• _Exercise brief_
Copy the records word for word, beginning with their first line and continuing through the line that contains "will pyautogui.click(x=991, y=1097).", with that line included.
»»
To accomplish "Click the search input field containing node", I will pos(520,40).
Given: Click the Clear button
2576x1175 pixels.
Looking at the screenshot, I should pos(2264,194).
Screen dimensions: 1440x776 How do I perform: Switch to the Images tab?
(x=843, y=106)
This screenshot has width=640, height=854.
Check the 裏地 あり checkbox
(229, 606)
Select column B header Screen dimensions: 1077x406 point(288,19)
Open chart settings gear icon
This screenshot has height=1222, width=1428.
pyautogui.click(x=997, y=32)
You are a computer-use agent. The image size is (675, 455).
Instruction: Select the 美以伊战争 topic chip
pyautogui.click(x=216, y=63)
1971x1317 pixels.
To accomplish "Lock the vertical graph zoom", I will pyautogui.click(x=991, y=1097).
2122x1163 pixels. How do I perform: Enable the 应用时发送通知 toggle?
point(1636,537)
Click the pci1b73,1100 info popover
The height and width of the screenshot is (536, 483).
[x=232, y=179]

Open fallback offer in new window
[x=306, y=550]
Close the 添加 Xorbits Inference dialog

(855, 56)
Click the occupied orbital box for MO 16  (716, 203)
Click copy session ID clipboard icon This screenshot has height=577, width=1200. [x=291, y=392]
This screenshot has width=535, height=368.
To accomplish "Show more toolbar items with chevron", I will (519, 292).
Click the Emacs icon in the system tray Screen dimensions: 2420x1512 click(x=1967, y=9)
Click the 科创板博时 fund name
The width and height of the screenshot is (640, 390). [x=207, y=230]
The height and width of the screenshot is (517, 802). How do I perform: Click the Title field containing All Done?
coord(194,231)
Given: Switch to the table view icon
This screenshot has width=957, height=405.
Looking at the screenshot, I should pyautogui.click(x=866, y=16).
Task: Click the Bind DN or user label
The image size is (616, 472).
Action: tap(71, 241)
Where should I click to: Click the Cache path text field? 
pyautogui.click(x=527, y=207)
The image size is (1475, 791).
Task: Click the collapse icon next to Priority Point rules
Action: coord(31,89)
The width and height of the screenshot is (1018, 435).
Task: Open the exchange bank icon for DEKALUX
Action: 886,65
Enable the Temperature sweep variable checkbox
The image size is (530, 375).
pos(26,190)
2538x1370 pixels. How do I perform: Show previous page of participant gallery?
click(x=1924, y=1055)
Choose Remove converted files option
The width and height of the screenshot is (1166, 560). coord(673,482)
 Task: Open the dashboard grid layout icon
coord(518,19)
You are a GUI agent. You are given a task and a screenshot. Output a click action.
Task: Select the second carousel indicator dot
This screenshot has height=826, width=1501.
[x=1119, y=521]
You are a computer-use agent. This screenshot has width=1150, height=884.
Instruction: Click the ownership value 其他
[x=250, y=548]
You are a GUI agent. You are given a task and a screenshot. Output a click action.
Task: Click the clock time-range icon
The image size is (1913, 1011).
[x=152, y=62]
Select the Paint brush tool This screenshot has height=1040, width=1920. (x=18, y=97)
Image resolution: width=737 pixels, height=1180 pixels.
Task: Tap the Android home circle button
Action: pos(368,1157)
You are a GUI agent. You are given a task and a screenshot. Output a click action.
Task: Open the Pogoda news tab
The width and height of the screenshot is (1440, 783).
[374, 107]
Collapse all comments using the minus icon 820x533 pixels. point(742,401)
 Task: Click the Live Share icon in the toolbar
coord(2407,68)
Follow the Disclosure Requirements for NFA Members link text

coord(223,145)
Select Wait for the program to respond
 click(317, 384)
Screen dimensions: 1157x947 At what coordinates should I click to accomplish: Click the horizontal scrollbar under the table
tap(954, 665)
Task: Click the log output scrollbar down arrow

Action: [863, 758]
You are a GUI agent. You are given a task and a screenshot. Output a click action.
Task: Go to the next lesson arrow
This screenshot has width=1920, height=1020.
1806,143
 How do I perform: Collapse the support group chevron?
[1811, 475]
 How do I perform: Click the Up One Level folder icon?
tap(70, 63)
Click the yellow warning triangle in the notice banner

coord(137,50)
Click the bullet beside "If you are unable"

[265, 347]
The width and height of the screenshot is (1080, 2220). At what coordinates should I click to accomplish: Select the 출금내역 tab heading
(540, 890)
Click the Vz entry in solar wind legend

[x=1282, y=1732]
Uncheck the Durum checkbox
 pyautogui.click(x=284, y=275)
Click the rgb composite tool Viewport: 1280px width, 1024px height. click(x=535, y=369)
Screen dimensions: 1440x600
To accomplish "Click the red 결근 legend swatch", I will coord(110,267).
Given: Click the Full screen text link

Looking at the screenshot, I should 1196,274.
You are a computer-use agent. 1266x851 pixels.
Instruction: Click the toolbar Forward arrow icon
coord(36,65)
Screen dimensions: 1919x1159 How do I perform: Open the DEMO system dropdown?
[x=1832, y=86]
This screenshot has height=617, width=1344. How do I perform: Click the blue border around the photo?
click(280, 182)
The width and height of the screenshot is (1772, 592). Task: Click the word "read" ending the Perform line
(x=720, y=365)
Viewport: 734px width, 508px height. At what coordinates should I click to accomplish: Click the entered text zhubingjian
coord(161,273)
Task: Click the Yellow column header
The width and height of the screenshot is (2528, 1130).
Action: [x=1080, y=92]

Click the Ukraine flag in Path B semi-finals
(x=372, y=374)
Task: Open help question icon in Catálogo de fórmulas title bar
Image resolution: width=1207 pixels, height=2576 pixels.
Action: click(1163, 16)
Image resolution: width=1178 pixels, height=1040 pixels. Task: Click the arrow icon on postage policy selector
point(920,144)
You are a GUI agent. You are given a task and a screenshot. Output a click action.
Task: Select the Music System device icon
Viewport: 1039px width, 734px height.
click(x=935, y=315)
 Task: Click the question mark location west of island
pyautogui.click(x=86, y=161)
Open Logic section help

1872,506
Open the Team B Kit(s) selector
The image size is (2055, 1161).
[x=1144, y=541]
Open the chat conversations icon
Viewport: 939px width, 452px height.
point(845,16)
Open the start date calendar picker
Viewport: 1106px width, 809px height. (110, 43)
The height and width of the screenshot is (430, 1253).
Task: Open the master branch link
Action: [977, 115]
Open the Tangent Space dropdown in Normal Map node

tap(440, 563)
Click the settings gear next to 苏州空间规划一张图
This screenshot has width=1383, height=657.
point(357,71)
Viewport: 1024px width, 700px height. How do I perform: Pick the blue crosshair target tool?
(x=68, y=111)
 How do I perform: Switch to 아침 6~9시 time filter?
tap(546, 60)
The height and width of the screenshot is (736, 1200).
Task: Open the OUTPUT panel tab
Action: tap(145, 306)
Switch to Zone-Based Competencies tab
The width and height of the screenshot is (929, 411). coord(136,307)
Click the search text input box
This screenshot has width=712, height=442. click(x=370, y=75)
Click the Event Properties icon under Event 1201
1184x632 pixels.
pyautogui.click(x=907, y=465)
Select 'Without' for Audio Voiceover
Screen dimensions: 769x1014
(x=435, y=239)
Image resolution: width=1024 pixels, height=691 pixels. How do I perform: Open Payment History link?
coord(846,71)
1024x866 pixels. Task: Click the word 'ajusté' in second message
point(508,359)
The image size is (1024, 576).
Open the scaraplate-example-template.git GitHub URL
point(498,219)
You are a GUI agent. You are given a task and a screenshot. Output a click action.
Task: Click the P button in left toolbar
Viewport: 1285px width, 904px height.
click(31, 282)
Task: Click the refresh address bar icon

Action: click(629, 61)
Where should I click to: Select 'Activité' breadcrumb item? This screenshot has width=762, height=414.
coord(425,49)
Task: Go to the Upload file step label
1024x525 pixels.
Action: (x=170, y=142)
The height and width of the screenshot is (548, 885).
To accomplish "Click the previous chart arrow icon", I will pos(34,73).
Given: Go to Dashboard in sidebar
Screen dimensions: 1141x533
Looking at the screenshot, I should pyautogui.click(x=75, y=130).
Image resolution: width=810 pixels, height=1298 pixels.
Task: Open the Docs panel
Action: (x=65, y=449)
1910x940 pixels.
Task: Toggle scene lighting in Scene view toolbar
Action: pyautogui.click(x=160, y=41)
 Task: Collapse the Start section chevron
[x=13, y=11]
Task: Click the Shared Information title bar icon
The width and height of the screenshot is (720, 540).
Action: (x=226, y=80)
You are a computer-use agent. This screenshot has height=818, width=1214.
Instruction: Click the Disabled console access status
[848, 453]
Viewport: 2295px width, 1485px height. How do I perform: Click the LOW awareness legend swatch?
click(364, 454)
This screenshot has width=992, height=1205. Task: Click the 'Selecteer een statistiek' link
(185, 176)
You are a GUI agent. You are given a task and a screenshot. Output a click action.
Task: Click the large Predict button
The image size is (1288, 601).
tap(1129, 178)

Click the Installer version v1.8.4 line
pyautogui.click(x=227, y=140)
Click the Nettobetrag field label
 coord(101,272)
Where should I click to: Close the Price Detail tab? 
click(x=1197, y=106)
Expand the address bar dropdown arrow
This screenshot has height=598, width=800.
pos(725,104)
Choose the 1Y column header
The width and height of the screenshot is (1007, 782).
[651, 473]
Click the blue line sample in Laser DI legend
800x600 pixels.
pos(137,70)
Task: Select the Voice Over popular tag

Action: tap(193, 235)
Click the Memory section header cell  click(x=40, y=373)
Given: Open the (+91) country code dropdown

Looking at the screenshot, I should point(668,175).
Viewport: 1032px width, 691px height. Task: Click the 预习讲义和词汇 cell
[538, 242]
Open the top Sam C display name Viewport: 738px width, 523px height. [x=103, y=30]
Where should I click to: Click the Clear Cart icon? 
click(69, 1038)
««
• _Problem solution_
To accomplish "Click the search input field containing node", I will pos(520,40).
Given: Click the Clear button
2576x1175 pixels.
Looking at the screenshot, I should pos(2264,194).
Screen dimensions: 1440x776 How do I perform: Switch to the Images tab?
(x=843, y=106)
This screenshot has width=640, height=854.
Check the 裏地 あり checkbox
(229, 606)
Select column B header Screen dimensions: 1077x406 point(288,19)
Open chart settings gear icon
This screenshot has height=1222, width=1428.
pyautogui.click(x=997, y=32)
You are a computer-use agent. The image size is (675, 455).
Instruction: Select the 美以伊战争 topic chip
pyautogui.click(x=216, y=63)
1971x1317 pixels.
To accomplish "Lock the vertical graph zoom", I will pyautogui.click(x=991, y=1097).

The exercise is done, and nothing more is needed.